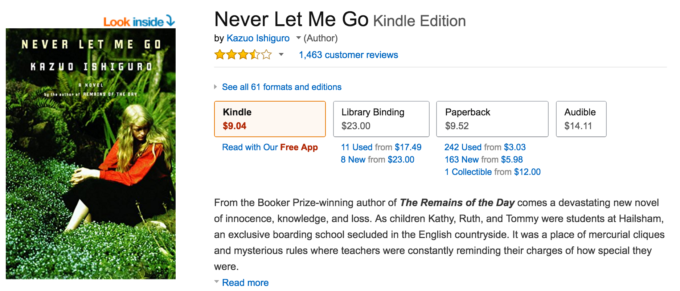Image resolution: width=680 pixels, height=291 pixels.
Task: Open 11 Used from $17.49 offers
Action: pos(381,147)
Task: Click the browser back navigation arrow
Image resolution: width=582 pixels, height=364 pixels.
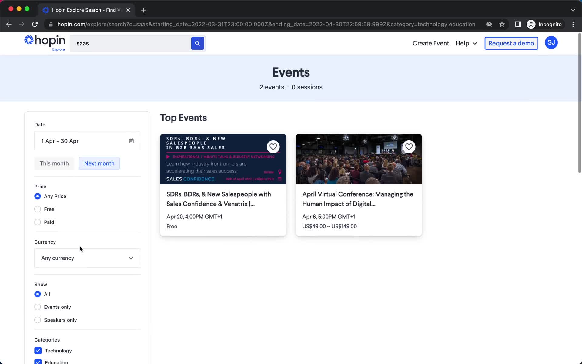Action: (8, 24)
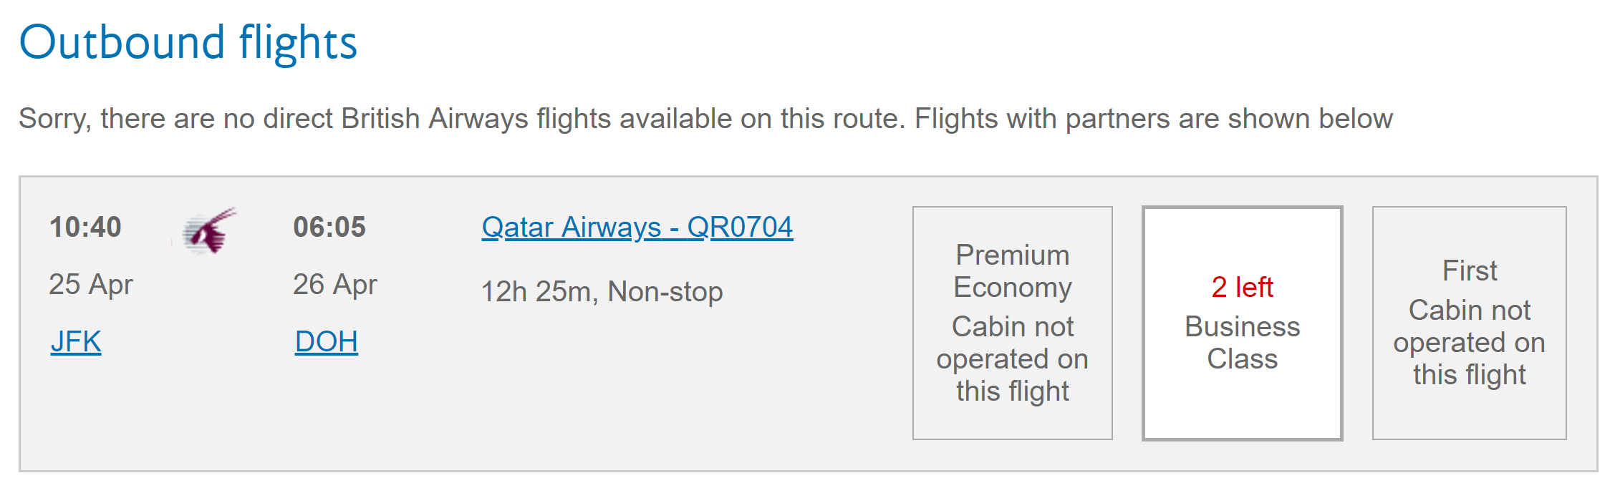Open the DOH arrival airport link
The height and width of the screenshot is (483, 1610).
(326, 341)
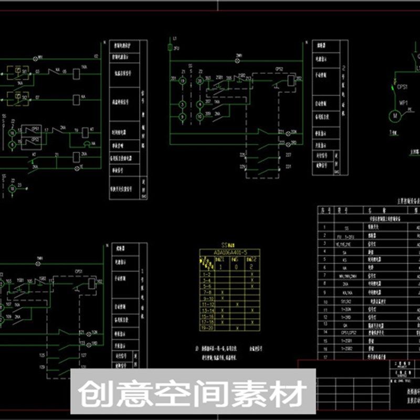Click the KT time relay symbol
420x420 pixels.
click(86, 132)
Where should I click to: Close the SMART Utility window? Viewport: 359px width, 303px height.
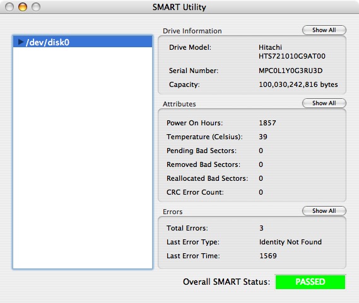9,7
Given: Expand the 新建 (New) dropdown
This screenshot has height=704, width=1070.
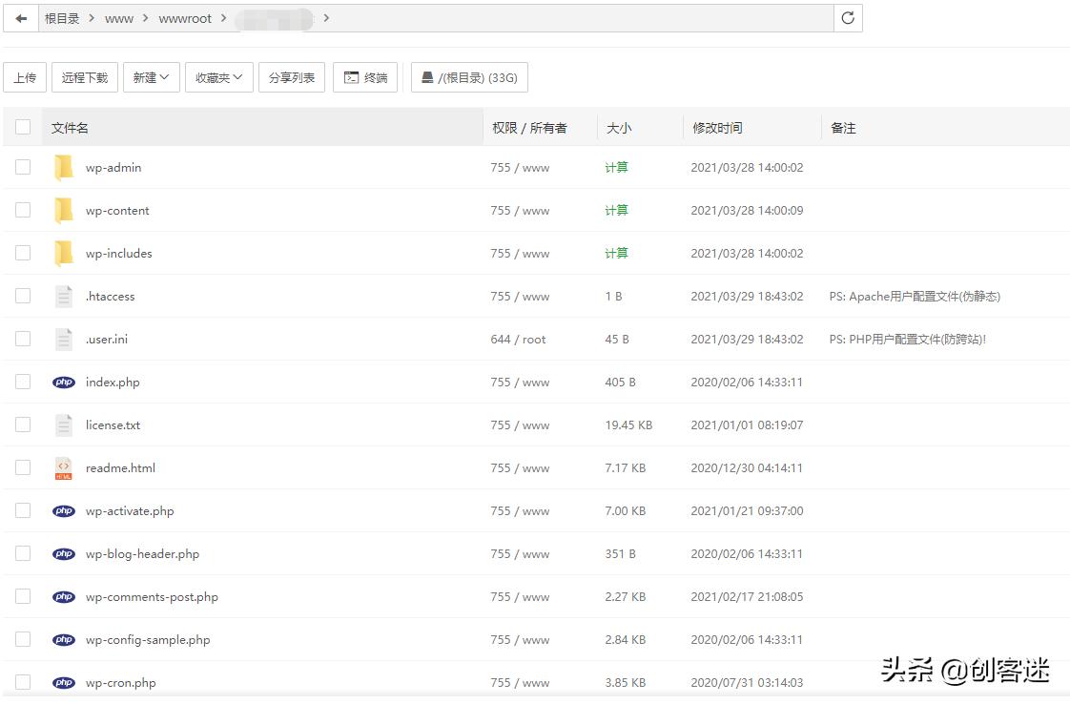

··········

→ Your task: Write out every record again, replacing "dropdown" with "drop-down menu" and leaving everything else unchanged. Omit the pictures.

→ Result for this exercise:
Image resolution: width=680 pixels, height=291 pixels.
Task: Open 11 Used from $17.49 offers
Action: pos(381,147)
Task: Click the browser back navigation arrow
Image resolution: width=582 pixels, height=364 pixels.
Action: (8, 24)
Open the DOH arrival airport link
The height and width of the screenshot is (483, 1610).
(326, 341)
Click the KT time relay symbol
420x420 pixels.
click(86, 132)
Where should I click to: Close the SMART Utility window? Viewport: 359px width, 303px height.
9,7
Given: Expand the 新建 (New) drop-down menu
This screenshot has height=704, width=1070.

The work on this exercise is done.